Can you extend the Stork Club article below, picking up right after its final sentence?

[start of Article]

This 1996 article by New York Times reporter Ralph Blumenthal, was most likely the outline for his book The Stork Club published in 2000

LOOK WHO DROPPED IN AT THE STORK
by Ralph Blumenthal

New York Times July 1, 1996


For a big chunk of the 20th century, from the speak-easy era to the Vietnam War, it was the nation's and perhaps the world's most storied nightspot, a plush oasis where starlets stalked millionaires, a headwaiter pocketed a $20,000 tip, and Ernest Hemingway scuffled with the warden of Sing Sing.

It was, of course, the Stork Club, the fantasy creation of a flamboyant Oklahoma bootlegger, Sherman Billingsley, who fought running battles with racketeer partners and liked to boast that everything he wore and carried, from the buckles on his sock supporters to his collar stays, was made of gold.

Now, three decades after the demise of the Stork in a bitter strike and Mr. Billingsley's death in 1966, several hundred pages of hitherto private pen-and-pencil-scrawled notes by the inveterate socializer recount the birth of cafe society and the antics of its habitues that titillated Americans through years of boom, economic collapse, world war and recovery.

The recollections were to be the basis of an autobiography written with the youngest of his three daughters. But after Mr. Billingsley's death she put the project aside, and books that Mr. Billingsley had said Hemingway and Damon Runyon intended to write about him never materialized. In recent years, the daughter, Shermane Billingsley of Ridgewood, N.J., who as a little girl table-hopped with her father at the club, has sought to revive interest and allowed a reporter to study the material. She said that while the Stork Club had figured over the years in countless news stories, several films and books, including Neal Gabler's recent biography of Walter Winchell, no published account had been based on her father's personal papers.

[end of Article]
[start of Listed records]

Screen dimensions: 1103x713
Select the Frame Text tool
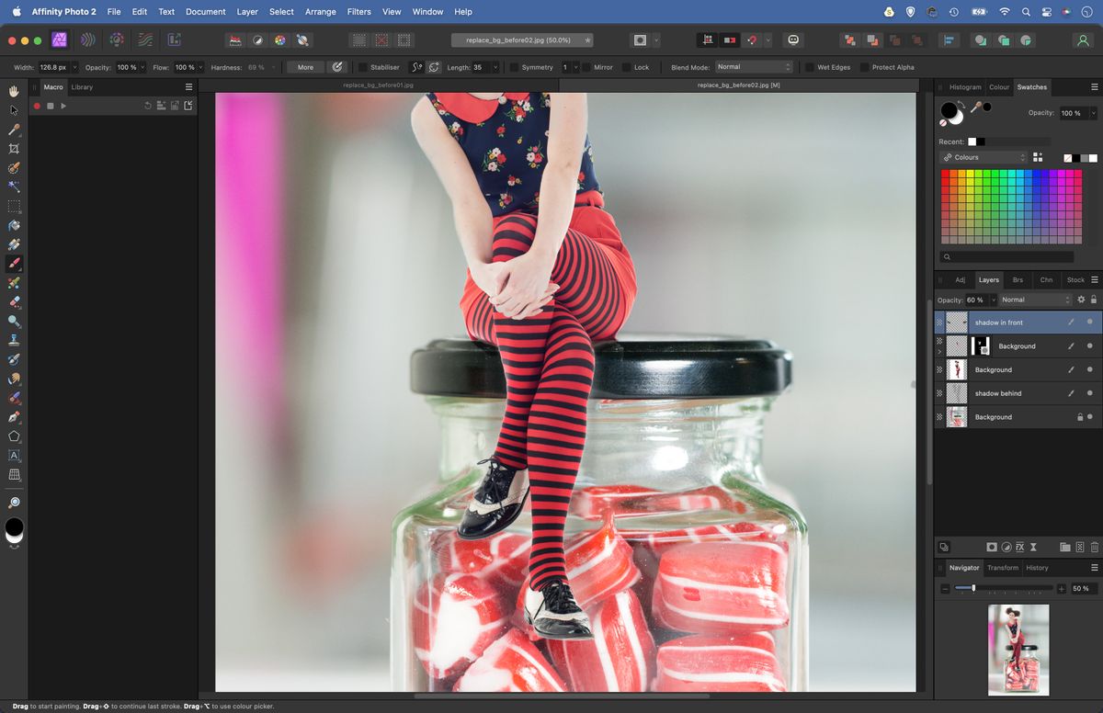click(x=14, y=456)
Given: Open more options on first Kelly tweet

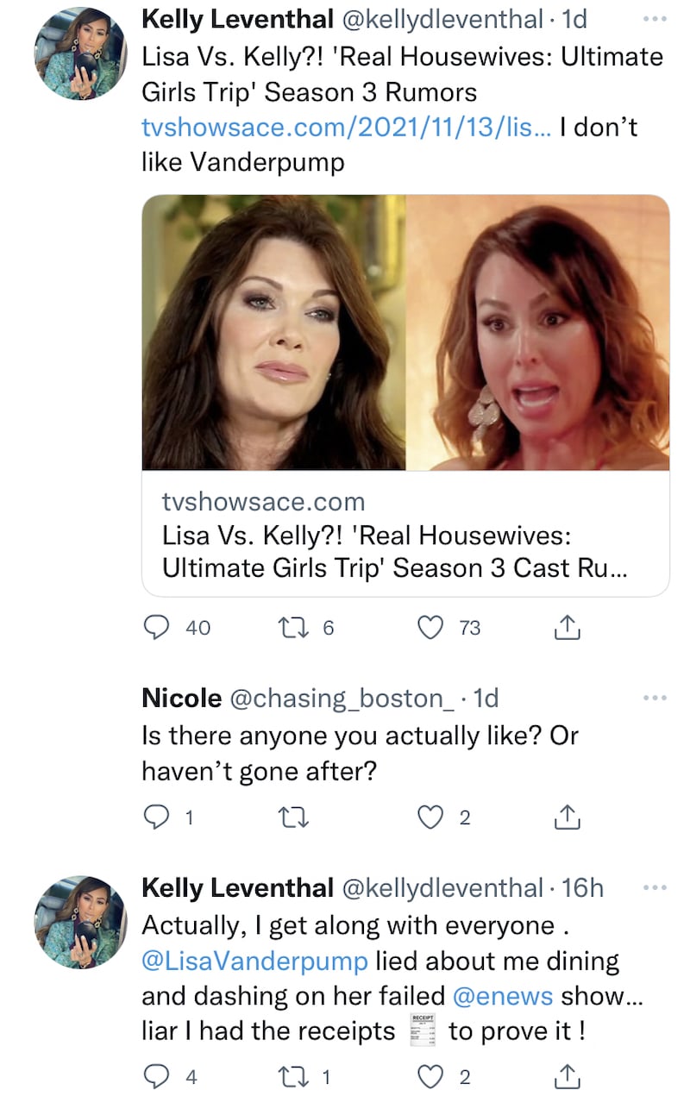Looking at the screenshot, I should (656, 17).
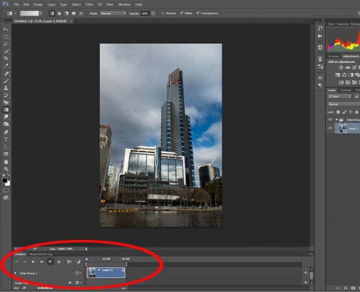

[end of Listed records]

— The response —
In the not-always-flattering memoir, Mr. Billingsley confirms what was often suspected but never documented: that the club, last located at 3 East 53d Street (now Paley Park), was founded as a front for a nasty trio of Jazz Age mobsters, including Owney Madden, owner of the Cotton Club. He says he thwarted schemes by Jack (Legs) Diamond and Dutch Schultz to take over the Stork Club and that he was kidnapped and held for ransom by gangsters muscling in on the booming business. "Another way they tried to scare me was to get into my private offices on the seventh floor where no one has the keys to the locked doors except myself," Mr. Billingsley wrote. "They left skull and crossbones two different times. I don't mean pictures or sketches of skulls and crossbones, but real ones. We kept these incidents quiet."

The account chronicles the rise of a celebrity culture well before the age of television (although the Stork Club later had a show successively on all three networks), when all the world's wealth, power and beauty seemed to rendezvous nightly in the Cub Room.

Starting with circulars sent to stars of Hollywood and Broadway whose addresses he obtained from Western Union clerks, Mr. Billingsley boasted of courting the rich and famous with free drinks and gifts, from cases of wine to $5,000 one-gallon bottles of perfume (one of which he grandly presented to a patron celebrating her 100th birthday). "This with the great added help of World War," as he put it, "brought all the movie stars in."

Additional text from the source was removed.